**Excerpted passage**:

[Start of Attachment]

Long periods out of the workforce have severe implications for long term financial security and we understand the aim of the Government to ensure single parents are supported to find and start work once their children are at primary school. We are however concerned about the potential barriers to this transition especially into decent work (fair pay, secure hours) and the impact on their economic wellbeing if and when some families have to survive on the NewStart Allowance. Without skills and access to formal and informal childcare it will be extremely difficult for many women (and men) to get family friendly work arrangements that better balance work and care responsibilities and that pay enough to cover the costs of raising a family in a single income household. And those costs will have to include out of school hours care and care to cover illness and other interruptions to school attendance. Many single parents will have to find work in an increasingly casualised workplace and will have little choice on what to accept. This may well add even more insecurity to already precarious circumstances.
To be fair to parents and their children, this move should also be accompanied with gender inclusive policy action to target women’s skills development, particularly in the emergent ‘green economy’, mining and construction industries that traditionally have better pay and conditions. It should also offer a significant increase in the JET childcare and training assistance. eS4W and WAVE is calling for national Vocational Education and Training (VET) policies that focus on gender equity and that respond to the complexity and challenges associated with gender and when gender intersects with Aboriginal and/or Torres Strait Islander background, with disabilities, with culturally and or linguistically diverse backgrounds, with low socio economic backgrounds and with geographical disadvantage. We also recommend establishing and resourcing pre-vocational programs for women returning to work after raising children, caring or moving from income support.
With the Small and Medium Business sector being Australia’s largest non-government employer, we look forward to working with the Workplace Gender Equality Agency to develop the tools identified in our research Attitudes to gender equity in small firms that will help smaller employers have gender equitable workplaces; tools that focus on recruitment and selection processes, job analysis and job descriptions, developing performance management systems and reward systems and pay equity. This will ensure the sector attracts and retains quality staff in a competitive labour environment.

[End of Attachment]

[Records excerpted from a collection]
[Start of Attachment]

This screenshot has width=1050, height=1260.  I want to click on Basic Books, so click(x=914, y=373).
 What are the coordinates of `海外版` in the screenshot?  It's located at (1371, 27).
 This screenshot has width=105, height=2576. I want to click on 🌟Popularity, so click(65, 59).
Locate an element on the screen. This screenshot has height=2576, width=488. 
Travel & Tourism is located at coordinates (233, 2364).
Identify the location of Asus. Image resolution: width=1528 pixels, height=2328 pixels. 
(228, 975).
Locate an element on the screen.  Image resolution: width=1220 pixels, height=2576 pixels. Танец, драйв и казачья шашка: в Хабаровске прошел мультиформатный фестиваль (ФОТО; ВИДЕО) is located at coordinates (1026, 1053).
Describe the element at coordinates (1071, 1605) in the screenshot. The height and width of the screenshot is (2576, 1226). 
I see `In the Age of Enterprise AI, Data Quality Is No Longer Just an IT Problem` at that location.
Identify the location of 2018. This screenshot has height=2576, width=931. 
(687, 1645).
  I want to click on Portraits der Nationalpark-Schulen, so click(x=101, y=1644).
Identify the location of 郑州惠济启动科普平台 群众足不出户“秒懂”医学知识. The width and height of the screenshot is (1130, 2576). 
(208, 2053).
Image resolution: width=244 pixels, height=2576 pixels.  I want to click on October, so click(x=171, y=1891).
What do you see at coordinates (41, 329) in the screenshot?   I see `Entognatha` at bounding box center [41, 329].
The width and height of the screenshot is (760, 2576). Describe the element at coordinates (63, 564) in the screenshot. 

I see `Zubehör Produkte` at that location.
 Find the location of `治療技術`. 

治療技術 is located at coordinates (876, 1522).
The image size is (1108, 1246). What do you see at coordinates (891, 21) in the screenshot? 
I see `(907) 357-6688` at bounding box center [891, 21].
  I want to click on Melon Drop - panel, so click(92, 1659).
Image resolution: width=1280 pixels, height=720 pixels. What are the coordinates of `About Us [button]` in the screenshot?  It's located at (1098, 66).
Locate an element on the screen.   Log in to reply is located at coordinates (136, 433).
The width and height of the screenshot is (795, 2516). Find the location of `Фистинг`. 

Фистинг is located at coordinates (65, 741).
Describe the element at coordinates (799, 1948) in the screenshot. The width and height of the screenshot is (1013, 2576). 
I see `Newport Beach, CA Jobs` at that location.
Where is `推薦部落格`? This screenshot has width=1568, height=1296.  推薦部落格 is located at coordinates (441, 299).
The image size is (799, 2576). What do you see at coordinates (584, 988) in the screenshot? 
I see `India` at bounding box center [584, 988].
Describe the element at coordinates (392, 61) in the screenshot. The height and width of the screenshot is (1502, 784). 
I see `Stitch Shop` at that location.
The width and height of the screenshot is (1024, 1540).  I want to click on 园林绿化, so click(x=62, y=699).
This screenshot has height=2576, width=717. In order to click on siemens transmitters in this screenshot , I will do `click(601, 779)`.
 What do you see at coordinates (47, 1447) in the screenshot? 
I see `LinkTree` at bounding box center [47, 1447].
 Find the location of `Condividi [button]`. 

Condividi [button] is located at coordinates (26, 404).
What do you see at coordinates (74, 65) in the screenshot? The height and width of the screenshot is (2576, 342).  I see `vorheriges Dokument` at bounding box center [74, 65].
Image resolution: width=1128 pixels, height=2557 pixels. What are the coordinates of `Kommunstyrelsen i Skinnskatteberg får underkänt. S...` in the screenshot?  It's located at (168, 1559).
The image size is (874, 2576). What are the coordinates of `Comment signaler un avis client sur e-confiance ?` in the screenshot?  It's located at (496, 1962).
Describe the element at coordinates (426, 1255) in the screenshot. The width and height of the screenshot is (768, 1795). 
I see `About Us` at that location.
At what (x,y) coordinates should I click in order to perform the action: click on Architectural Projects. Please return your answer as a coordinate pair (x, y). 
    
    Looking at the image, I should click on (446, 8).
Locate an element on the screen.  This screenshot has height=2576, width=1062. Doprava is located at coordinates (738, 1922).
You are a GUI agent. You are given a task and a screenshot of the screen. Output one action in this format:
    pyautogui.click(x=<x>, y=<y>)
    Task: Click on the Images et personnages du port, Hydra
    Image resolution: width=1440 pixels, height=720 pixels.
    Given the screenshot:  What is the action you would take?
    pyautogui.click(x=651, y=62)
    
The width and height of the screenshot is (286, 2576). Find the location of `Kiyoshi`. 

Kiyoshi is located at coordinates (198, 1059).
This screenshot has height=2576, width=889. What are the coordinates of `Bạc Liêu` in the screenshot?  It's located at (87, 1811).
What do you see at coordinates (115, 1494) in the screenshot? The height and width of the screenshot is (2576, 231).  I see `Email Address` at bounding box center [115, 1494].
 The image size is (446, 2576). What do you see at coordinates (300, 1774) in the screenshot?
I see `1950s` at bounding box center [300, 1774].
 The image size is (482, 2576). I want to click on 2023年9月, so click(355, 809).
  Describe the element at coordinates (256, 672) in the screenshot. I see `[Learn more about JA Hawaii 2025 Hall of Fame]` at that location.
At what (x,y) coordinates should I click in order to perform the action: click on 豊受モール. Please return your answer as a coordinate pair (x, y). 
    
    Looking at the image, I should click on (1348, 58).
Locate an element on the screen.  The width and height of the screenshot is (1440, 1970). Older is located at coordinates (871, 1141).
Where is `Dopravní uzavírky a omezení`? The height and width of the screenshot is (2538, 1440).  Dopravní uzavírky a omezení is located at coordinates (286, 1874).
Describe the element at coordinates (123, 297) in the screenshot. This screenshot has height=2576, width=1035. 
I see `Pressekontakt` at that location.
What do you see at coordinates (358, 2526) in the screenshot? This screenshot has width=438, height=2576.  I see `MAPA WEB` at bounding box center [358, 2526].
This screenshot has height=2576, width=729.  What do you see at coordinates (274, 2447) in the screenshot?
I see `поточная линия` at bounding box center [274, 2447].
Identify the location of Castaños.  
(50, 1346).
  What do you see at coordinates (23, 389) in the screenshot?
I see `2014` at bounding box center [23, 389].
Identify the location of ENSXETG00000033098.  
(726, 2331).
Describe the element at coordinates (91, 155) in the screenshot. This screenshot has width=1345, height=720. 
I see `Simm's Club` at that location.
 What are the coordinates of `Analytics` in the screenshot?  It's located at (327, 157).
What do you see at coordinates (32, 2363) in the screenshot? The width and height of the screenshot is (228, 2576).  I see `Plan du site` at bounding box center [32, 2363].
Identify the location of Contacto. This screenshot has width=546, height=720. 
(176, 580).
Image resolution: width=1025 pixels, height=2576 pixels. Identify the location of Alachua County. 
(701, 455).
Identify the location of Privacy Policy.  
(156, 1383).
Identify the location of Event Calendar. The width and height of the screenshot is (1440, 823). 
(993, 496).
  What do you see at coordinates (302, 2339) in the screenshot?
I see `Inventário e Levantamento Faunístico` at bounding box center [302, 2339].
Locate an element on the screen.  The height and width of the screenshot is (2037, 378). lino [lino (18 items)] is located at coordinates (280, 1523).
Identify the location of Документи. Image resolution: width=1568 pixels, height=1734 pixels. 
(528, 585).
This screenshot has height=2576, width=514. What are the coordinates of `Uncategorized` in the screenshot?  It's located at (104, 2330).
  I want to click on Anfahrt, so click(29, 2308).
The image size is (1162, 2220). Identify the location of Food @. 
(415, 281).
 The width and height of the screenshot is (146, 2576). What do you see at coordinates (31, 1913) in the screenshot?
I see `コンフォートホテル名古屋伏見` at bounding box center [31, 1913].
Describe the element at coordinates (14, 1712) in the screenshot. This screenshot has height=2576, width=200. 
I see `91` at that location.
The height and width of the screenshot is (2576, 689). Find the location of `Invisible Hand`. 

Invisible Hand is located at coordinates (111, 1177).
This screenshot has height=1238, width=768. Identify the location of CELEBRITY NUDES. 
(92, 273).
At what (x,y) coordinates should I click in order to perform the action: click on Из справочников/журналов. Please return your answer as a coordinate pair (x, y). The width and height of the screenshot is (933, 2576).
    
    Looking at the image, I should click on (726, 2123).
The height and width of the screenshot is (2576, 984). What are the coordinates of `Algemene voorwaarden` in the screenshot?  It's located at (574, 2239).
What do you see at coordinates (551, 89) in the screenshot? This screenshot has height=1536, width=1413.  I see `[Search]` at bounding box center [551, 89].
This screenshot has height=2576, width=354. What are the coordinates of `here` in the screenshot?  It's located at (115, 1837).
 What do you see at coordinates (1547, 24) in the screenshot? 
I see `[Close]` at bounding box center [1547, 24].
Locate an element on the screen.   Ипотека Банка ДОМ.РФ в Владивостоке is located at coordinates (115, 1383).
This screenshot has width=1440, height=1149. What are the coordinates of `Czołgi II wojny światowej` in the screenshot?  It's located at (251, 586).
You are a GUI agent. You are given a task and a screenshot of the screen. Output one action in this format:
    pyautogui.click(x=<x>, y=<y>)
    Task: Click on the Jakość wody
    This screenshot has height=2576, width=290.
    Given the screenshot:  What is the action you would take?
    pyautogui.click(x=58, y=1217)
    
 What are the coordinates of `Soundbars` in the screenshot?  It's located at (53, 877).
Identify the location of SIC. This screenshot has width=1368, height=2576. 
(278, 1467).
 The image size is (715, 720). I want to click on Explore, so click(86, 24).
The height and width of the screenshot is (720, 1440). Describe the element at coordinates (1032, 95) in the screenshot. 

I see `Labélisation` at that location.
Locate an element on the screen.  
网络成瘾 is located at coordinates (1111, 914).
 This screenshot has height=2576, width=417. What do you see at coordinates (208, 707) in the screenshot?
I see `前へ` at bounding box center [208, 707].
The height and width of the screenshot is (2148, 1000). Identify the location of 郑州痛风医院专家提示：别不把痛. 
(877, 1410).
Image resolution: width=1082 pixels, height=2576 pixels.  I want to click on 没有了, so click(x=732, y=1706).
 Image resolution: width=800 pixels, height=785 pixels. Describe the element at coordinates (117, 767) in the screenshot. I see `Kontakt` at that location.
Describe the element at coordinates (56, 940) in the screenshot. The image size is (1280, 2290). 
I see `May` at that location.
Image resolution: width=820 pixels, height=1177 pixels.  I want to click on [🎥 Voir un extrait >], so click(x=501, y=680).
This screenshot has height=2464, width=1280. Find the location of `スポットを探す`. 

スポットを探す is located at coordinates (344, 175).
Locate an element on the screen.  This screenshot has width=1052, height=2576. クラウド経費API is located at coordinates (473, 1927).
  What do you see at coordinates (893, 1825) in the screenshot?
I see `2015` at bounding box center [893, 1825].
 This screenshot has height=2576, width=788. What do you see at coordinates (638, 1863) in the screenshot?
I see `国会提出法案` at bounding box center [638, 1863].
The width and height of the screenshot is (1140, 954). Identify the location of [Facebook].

[End of Attachment]

**Problem description**:
In the excerpted passage on single parents and work, what increase does it say the move should offer?

**Response**:
A significant increase in the JET childcare and training assistance.